● Fragmento:
# # # # # # #

Julio Salas Gutiérrez*
Esta simple pregunta garabateada por una joven en un cartel improvisado, parece ser el tipo de interrogante que abrió la caja de Pandora y transformó el descontento acumulado por décadas de inequidad y la desconfianza con las instituciones; en una explosión social incontenible para un Gobierno que carece de credibilidad ciudadana y que tampoco tiene las destrezas mínimas para enfrentar una crisis política de estas proporciones.
Pero el problema que esboza esta pregunta es más profundo y complejo de resolver. No es el tipo de interrogante que se responde con el cambio de una política pública, ni siquiera lo resuelve la mera sustitución de un mal gobierno. Porque lo que hemos visto en estos días, parece enfrentar por primera vez desde el retorno a la Democracia, al orden institucional, a la Política y a los políticos con un cuestionamiento ético explicito, duro y directo de enorme trascendencia.
Es que los chilenos ya sabían que Sebastián Piñera era un Empresario y Político exitoso, pero con una ética frágil. Aun así, fue elegido, quizá por ese ingenuo razonamiento de “el que ya es rico no necesita robar” o “si los empresarios están bien, nos darán trabajo”. Tras dos años de Gobierno, ninguna de esas fantasías fue cumplida y, como “El Rey Desnudo”, hoy vemos al presidente y a gran parte de la élite política como lo que realmente son: personas cuyos intereses no solo están primero, sino que parecen incapaces de empatizar con las urgencias y necesidades de las mayorías.
Pensemos que uno de los hombres más ricos de Chile evitó pagar el Impuestos Territoriales por una lujosa propiedad construida en un predio a las orillas del lago Caburgua. Un impuesto que normalmente constituye una carga insalvable cada trimestre, para cualquier familia normal de ingresos altos, medios o bajos. Una estimación moderada decía que el Presidente, al omitir este pago, se ahorró al menos $180.000.000 millones. Eso, sin contar los reajustes, los intereses ni las multas que debieran ser aplicables a esa deuda, las que en el caso de un ciudadano común, triplicarían ese monto, hasta alcanzar una evasión cuantificable en 540 millones. Estamos hablando de una cifra equivalente a más de 600.000 pasajes de Metro, que fue realizada a vista y paciencia de la ciudadanía y quedó impune.
Pero el caso de evasión del actual Presidente no fue el único; según nos informó hace algunos meses CIPER-Chile, Andrés Chadwick y sus hermanos eran dueños de un enorme terreno en la comuna de Las Condes; un predio en la zona más cara de Chile, avaluado comercialmente en más de $10.800.000.000. Curiosamente, el Ministro del Interior pagaba por este inmueble solo $32.411 cada trimestre, menos de lo que una familia es obligada a reunir para cubrir la cuota de Contribuciones por un pequeño DFL2 en Pudahuel, Quilicura o La Pintana.

# # # # # # #

● Datos de posición de palabras y elementos:
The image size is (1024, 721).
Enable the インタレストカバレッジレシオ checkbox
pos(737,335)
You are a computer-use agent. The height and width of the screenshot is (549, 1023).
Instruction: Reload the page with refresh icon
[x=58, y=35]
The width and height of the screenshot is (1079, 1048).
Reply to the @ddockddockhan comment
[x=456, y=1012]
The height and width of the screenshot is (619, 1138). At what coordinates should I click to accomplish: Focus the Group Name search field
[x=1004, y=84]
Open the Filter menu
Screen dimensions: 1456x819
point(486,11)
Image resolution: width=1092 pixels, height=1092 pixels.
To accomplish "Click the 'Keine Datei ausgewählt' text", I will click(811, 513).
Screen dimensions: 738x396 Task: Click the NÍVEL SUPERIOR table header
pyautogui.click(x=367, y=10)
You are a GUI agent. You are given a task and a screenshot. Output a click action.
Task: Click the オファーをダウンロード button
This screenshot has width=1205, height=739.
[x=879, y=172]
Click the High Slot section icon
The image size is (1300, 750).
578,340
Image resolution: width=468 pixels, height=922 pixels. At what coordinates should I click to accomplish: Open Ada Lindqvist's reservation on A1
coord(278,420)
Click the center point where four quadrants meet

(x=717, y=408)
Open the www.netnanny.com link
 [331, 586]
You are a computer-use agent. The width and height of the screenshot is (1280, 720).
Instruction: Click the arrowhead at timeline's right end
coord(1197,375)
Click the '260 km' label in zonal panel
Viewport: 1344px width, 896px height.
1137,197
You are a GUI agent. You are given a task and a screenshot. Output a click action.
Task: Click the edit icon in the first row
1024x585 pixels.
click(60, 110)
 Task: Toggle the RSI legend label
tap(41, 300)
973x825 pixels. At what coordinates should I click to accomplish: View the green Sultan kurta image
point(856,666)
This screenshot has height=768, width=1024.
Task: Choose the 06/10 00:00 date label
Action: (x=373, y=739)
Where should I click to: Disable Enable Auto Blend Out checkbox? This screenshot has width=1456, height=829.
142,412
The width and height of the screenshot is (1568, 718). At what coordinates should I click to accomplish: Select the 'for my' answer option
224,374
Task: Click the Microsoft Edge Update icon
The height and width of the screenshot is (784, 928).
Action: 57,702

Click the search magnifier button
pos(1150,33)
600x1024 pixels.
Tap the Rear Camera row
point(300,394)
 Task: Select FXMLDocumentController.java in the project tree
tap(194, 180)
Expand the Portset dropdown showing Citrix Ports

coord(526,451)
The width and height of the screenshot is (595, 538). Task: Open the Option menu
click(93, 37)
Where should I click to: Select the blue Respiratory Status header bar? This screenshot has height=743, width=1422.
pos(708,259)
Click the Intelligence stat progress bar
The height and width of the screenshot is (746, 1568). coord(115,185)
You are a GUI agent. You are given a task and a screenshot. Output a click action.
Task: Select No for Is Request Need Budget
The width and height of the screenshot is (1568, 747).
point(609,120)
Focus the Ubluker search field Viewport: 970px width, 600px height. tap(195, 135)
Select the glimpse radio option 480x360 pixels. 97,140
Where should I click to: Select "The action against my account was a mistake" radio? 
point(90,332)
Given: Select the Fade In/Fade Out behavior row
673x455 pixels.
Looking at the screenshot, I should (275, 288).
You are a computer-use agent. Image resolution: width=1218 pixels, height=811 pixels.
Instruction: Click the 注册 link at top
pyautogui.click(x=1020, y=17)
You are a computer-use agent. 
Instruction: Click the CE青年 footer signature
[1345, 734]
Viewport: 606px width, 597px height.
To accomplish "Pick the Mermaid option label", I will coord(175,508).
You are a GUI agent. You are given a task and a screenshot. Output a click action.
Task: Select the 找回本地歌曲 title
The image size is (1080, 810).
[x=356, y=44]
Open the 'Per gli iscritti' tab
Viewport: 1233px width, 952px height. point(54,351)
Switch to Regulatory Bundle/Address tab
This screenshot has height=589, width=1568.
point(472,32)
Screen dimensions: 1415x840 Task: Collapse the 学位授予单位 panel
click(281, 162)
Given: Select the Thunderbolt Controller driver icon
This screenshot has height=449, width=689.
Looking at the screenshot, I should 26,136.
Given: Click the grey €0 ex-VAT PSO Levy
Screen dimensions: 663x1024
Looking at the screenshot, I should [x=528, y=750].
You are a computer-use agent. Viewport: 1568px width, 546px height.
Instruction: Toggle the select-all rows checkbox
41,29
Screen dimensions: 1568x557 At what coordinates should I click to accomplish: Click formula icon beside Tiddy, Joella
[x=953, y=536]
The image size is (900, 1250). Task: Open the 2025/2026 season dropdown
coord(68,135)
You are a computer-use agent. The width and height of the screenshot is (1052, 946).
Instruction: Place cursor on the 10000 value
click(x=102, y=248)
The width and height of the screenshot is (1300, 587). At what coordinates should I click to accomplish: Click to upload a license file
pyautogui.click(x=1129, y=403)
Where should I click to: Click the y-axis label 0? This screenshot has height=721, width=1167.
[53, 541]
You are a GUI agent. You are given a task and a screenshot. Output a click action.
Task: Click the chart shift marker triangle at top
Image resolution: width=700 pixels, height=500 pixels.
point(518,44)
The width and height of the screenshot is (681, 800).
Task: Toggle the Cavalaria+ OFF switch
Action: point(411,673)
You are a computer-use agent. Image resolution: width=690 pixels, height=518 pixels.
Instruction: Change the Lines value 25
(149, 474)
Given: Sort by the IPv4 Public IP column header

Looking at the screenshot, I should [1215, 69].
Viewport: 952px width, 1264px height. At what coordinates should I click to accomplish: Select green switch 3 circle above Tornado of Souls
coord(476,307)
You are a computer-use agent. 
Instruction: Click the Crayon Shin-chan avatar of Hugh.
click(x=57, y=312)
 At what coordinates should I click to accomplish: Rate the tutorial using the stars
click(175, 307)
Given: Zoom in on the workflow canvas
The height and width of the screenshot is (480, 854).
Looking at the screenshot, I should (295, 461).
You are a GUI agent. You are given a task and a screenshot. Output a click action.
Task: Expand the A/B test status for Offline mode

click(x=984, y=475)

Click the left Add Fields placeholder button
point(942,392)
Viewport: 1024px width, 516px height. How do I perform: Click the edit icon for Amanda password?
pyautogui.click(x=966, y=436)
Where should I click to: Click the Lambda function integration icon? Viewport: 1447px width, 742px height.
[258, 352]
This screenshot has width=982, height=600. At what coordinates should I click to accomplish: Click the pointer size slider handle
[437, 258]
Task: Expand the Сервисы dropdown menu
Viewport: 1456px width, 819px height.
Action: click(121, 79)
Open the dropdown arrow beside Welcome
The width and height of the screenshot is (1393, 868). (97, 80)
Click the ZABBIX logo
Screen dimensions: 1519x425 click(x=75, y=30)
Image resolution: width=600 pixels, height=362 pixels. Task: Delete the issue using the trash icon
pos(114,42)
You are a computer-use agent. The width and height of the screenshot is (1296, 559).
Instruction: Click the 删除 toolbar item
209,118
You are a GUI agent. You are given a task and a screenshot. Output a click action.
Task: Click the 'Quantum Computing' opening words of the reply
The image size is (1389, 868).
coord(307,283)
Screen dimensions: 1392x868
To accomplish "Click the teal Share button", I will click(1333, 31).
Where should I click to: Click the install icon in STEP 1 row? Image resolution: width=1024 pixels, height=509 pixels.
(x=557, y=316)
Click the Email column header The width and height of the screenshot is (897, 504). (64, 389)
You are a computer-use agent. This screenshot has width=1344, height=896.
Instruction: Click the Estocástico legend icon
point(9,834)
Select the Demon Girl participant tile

# # # # # # #

● Tareas:
(a) Actualiza el listado desde la línea que contiene "The width and height of the screenshot is (1300, 587)." hasta la línea que contiene "pyautogui.click(x=966, y=436)", cambiando "Viewport" por "Screen size" sin tocar nada más. Entrega solo esas líneas.
(b) Continúa la columna sobre el estallido social en Chile a partir de su última oración.
La columna y el listado no tienen relación entre sí.

● Resultados por tarea:
(a)
The width and height of the screenshot is (1300, 587). At what coordinates should I click to accomplish: Click to upload a license file
pyautogui.click(x=1129, y=403)
Where should I click to: Click the y-axis label 0? This screenshot has height=721, width=1167.
[53, 541]
You are a GUI agent. You are given a task and a screenshot. Output a click action.
Task: Click the chart shift marker triangle at top
Image resolution: width=700 pixels, height=500 pixels.
point(518,44)
The width and height of the screenshot is (681, 800).
Task: Toggle the Cavalaria+ OFF switch
Action: point(411,673)
You are a computer-use agent. Image resolution: width=690 pixels, height=518 pixels.
Instruction: Change the Lines value 25
(149, 474)
Given: Sort by the IPv4 Public IP column header

Looking at the screenshot, I should [1215, 69].
Screen size: 952px width, 1264px height. At what coordinates should I click to accomplish: Select green switch 3 circle above Tornado of Souls
coord(476,307)
You are a computer-use agent. 
Instruction: Click the Crayon Shin-chan avatar of Hugh.
click(x=57, y=312)
 At what coordinates should I click to accomplish: Rate the tutorial using the stars
click(175, 307)
Given: Zoom in on the workflow canvas
The height and width of the screenshot is (480, 854).
Looking at the screenshot, I should (295, 461).
You are a GUI agent. You are given a task and a screenshot. Output a click action.
Task: Expand the A/B test status for Offline mode

click(x=984, y=475)

Click the left Add Fields placeholder button
point(942,392)
Screen size: 1024px width, 516px height. How do I perform: Click the edit icon for Amanda password?
pyautogui.click(x=966, y=436)

(b)
Pero fue el mismo Ministro Chadwick quien consideró que era indispensable impedir por la fuerza, el llamado a la evasión pacífica del pago del Metro, efectuado por un puñado de estudiantes. Siguiendo un patrón de comportamiento ya conocido, cuando la evasión es cuantiosa, hay garantía de impunidad o “clases de ética”. Pero cuando hablamos de las microevasiones, equivalentes a los $800 pesos de un pasaje, la respuesta es la represión policial y transformar las estaciones del tren subterráneo en un campo de batalla. Hoy es obvio que esa fue una decisión política equivocada. Una resolución de autoridad que, paradojalmente, transformó al Metro, la única empresa pública de transporte en Santiago y una de las marcas mejor evaluadas del país, en un símbolo del doble estándar y del autoritarismo, convirtiéndolas en el foco y objetivo de acciones radicalizadas.
Lo que hemos visto después parecen ser las expresiones clásicas de un estallido social. Una expresión tan inorgánica como potente, de un malestar que reúne múltiples causas, pero que tiene en común un abismo de desconfianza con las instituciones y sus representantes. Frente a esa realidad, y desoyendo las lecciones de experiencias comparadas, que ponen el foco en restablecer la confianza. La Moneda prefirió optar por otro camino… el de forzar la sumisión.
Al declarar Estado de Emergencia y sacar al Ejército a la calle, la Dupla Piñera-Chadwick dio una clara señal de que su camino era la represión y, para mayor claridad, el Presidente nos declaró sin tapujos que estábamos en guerra. El problema es que las fuerzas llamadas a imponer la autoridad, esto es Carabineros y las Fuerzas Armadas, enfrentan el mismo desprecio ciudadano que nuestras autoridades políticas. Y cuando no se le cree a los líderes o representantes y no se respeta a las fuerzas de orden, nuevamente queda en evidencia que el problema ya no es solo político, es evidentemente Institucional.
Porque llenar de uniformados en la calles solo hizo escalar la pregunta que motivó esta columna; si antes era, ¿Si el presidente evade, por qué yo no?, ahora perfectamente puede ser ¿Y si los que me reprimen roban, por qué yo no?
Es que nadie ha olvidado que treinta y tres altos oficiales de Carabineros fueron imputados en febrero del 2019 por defraudar recursos fiscales en el Paco-Gate, acusados de robar al Estado, y por tanto a todos los chilenos, $28.000.000.000. Varios de ellos ya se encuentran condenados y sus penas de solo tres años y un día las cumplirán en un régimen de libertad vigilada. Una suerte que probablemente no correrán los saqueadores de supermercados atrapados este fin de semana en diversas comunas de Santiago. Y qué decir de los $10.000.000 defraudados en el Ejército por el llamado Milicogate. Ahora, cuando los soldados llenan las calles, son encarados por la ciudadanía al grito de “que devuelvan los millones”, un emplazamiento algo injusto si consideramos que los implicados estaban en el alto mando y no entre los “pelados” que hoy son obligados a enfrentar a su propia clase.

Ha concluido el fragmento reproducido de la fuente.